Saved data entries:
++++++++++

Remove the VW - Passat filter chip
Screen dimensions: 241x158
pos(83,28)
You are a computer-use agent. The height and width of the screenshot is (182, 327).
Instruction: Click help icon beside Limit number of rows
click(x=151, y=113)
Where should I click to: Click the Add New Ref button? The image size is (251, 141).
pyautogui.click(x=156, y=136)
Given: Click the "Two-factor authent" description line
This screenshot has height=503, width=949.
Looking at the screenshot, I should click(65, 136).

++++++++++

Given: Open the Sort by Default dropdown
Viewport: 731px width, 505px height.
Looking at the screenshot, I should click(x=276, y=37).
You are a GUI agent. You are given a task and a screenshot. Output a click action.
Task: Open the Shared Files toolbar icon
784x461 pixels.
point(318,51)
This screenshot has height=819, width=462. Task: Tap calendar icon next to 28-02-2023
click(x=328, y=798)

++++++++++

WORK INSTRUCTION: Using the data above, show each line where "Open" occurs.

TASK RESULT:
Given: Open the Sort by Default dropdown
Task: Open the Shared Files toolbar icon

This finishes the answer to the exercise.